• **Data provided**:

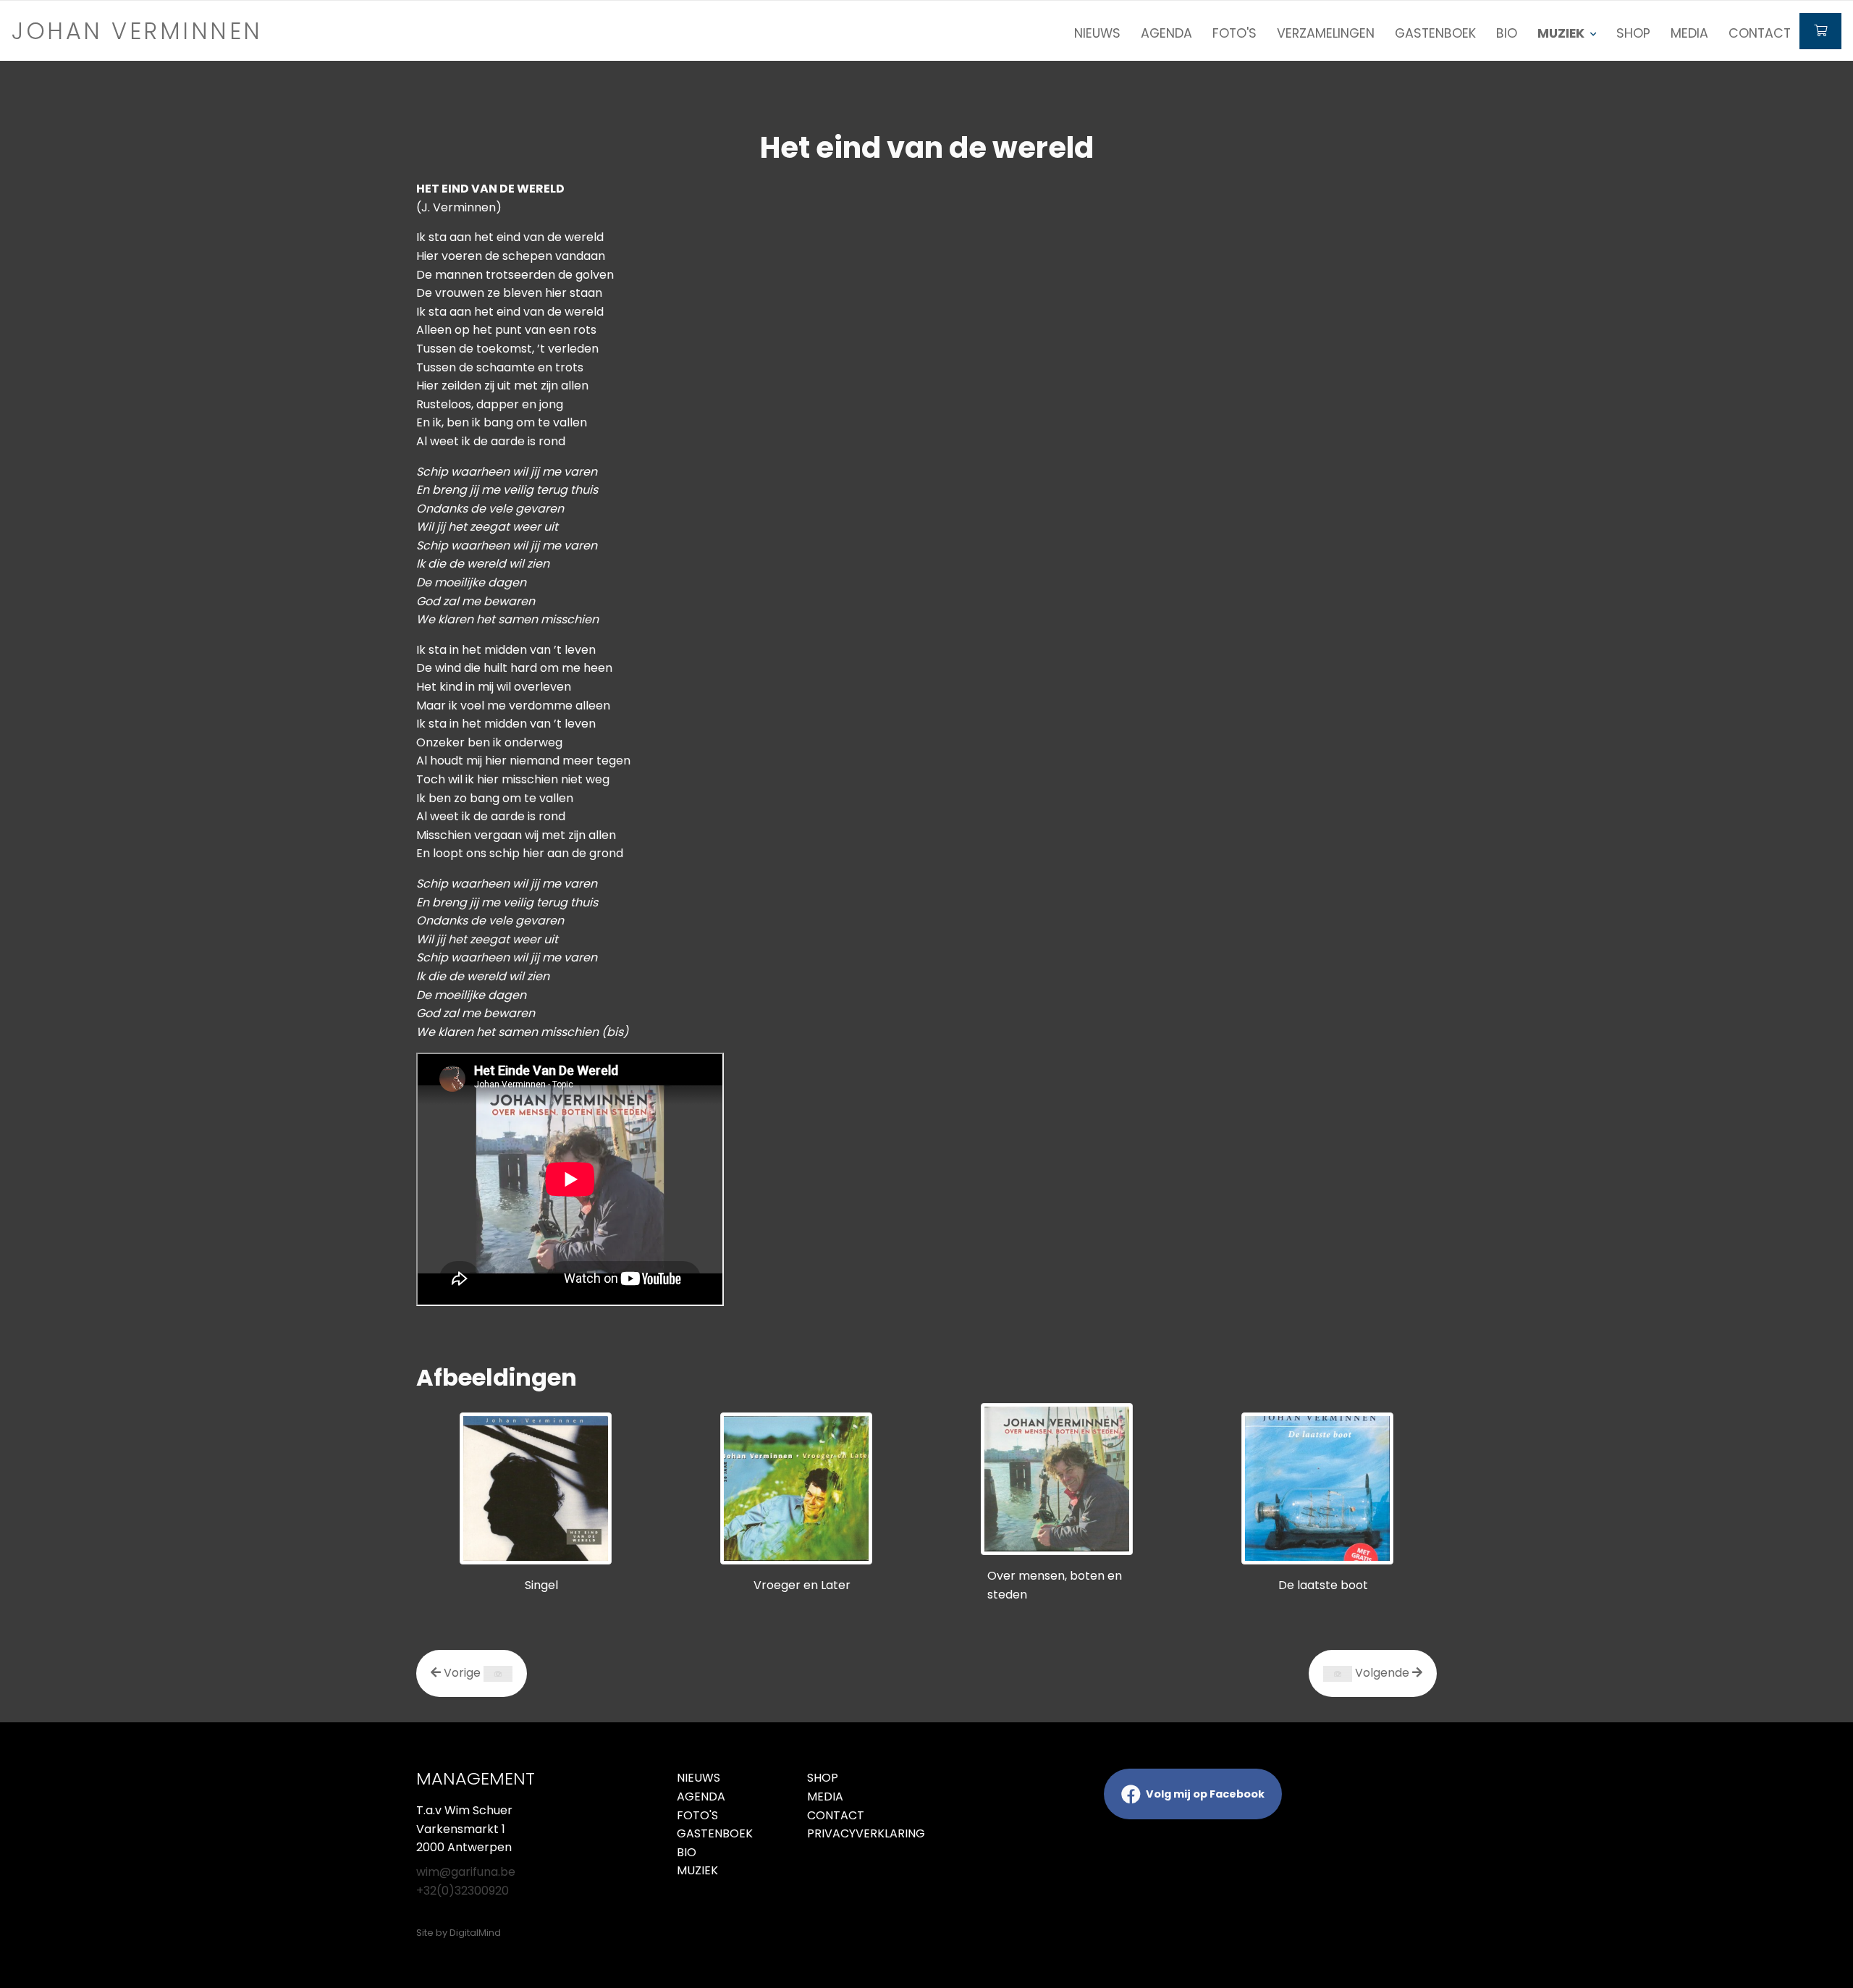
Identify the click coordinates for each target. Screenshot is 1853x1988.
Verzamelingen (1326, 33)
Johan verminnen (137, 30)
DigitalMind (475, 1932)
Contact (1760, 33)
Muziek (697, 1870)
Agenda (1166, 33)
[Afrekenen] (1820, 31)
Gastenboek (1435, 33)
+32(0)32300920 (462, 1890)
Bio (1506, 33)
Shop (1633, 33)
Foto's (1234, 33)
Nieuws (1097, 33)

• **Exercise directions**:
Copy the listing above in full and exactly, but omit each picture that it holds.

• **Exercise output**:
Identify the click coordinates for each target. Screenshot is 1853x1988.
Verzamelingen (1326, 33)
Johan verminnen (137, 30)
DigitalMind (475, 1932)
Contact (1760, 33)
Muziek (697, 1870)
Agenda (1166, 33)
[Afrekenen] (1820, 31)
Gastenboek (1435, 33)
+32(0)32300920 (462, 1890)
Bio (1506, 33)
Shop (1633, 33)
Foto's (1234, 33)
Nieuws (1097, 33)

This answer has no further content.